Arissa’s love life is in a shambles
In the blissfully Alton/Irulan-free March 11 episode, we concentrated on Arissa’s love life, which began with her being berated by her ex-boyfriend Dario. He called her ”weak” and said, ”Tell me why I should think that you don’t suck.”
Arissa defiantly told him that she wouldn’t ”let one tear fall from my eye tonight”…and yet within seconds a solitary tear wiggled down her cheek. This was the ”Real World” equivalent of that old sitcom chestnut where a character yells, ”There is no way I’m getting into that chicken costume! No way!” and then the screen flips and the person is shown in the costume going, ”Cluck, cluck.” I’m waiting for the moment when Arissa sheds a single tear after a bawdy misunderstanding over the word ”member.”
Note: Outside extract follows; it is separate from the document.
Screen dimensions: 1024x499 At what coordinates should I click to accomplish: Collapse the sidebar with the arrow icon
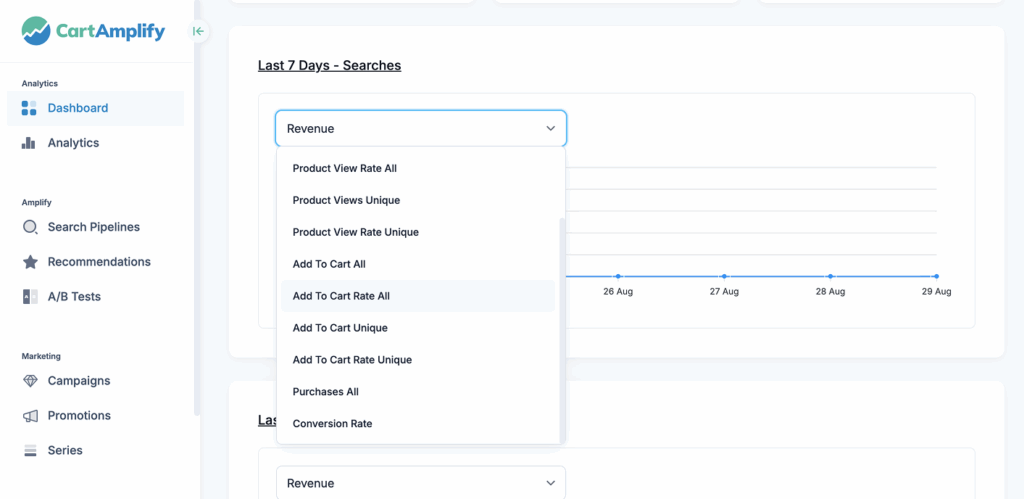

To forget Dario, Arissa went cruising at the Ghost Bar, where she was wooed by the ultraglam Alex, and how could she resist? He wore a hat seductively pulled over one eye, and a see-through shirt, had teeth the size of Stonehenge tablets, and, as if that weren’t enough, he swiveled his crotch in front of her face. The only way he could’ve been smoother was to wear leather hot pants with the phrase ”Welcome to the Jungle” embroidered on the crotch.
But wait, it’s not all about style with Alex: He’s also sensitive. He just likes to talk and show his vulnerability, telling Arissa that he’s scared to get involved because they’re from other sides of the country. And then – get ready to swoon, ladies! – he lent her his trademark Gucci hat. That’s like Superman giving up his cape, Fonzie loaning out his leather jacket, and Joe Millionaire bequeathing his sweatpants all wrapped into one!
Arissa’s love and passion after just meeting this guy were ridiculously heightened and overstated (she declared she was smitten AND buggin’: double whammy!)…just like everything in Vegas. I remember visiting the city when I was a little kid and going to the casino Circus, Circus, which is basically a superconcentrated version of a circus. It was too bright and flashy, and smelled like someone had mixed cotton candy and elephant dung and painted the inside of my nose with it. And with motorcycles doing loop-the-loops on tracks above me while slot machines dinged all around, the noise was deafening. It made Ringling Bros.’ big top seem like a Christian Science Reading Room.
So Vegas is the perfect environment for Arissa’s hyperemotional dalliance. When she proclaimed after talking to Alex, ”I just had the greatest conversation I could possibly have in my life,” I expected to see Frank doing loop-the-loops in a dirt bike behind her, balancing Trishelle on his shoulders while Steven ate cotton candy out of her cleavage.
Alas, the supernova love that shone so bright quickly fizzled out. Alex was supposed to come to visit again, but left a message saying he got scared, so he stayed home, where he likely unpacked his see-through luggage, cocking a new hat over his eyes to cover his streaming tears. But instead of crushing Arissa, for some reason it motivated her to start fresh with Dario. So that’s it? One date doesn’t work out, and she goes back to her old relationship? If that’s how high she set her new risk-taking bar, then it’s about two inches lower than the ladder she did trust falls off of.
While Arissa’s heart was swelling, Brynn’s brain was imploding. She complained of panic attacks; unfortunately, her anxiety showed no physical manifestations, so the producers had to fashion montages over jittery music to make it look like she was going crazy. Alas, all they could get were shots of her eating breakfast and snoozing: It wasn’t exactly Blanche DuBois. Hell, it wasn’t even Irene from ”The Real World: Seattle.”
Still, Brynn gave herself the Circus, Circus of diagnoses: She thought she had schizophrenia. When Brynn’s skin peels after a sunburn, does she think she has leprosy? But to be fair, panic attacks can be scary things, so if Brynn is in fact experiencing them (although her symptoms of lying down a lot seemed more like a nap attack than a panic attack), that’s no laughing matter. Nor was the fact that her mother, whom Brynn said had also experienced similar attacks, ended up back in rehab for pain pills. But without anything to mock, what the hell am I supposed to do? Vegas is no place for serious emotion, so somebody better get back on the loop-the-loop fast.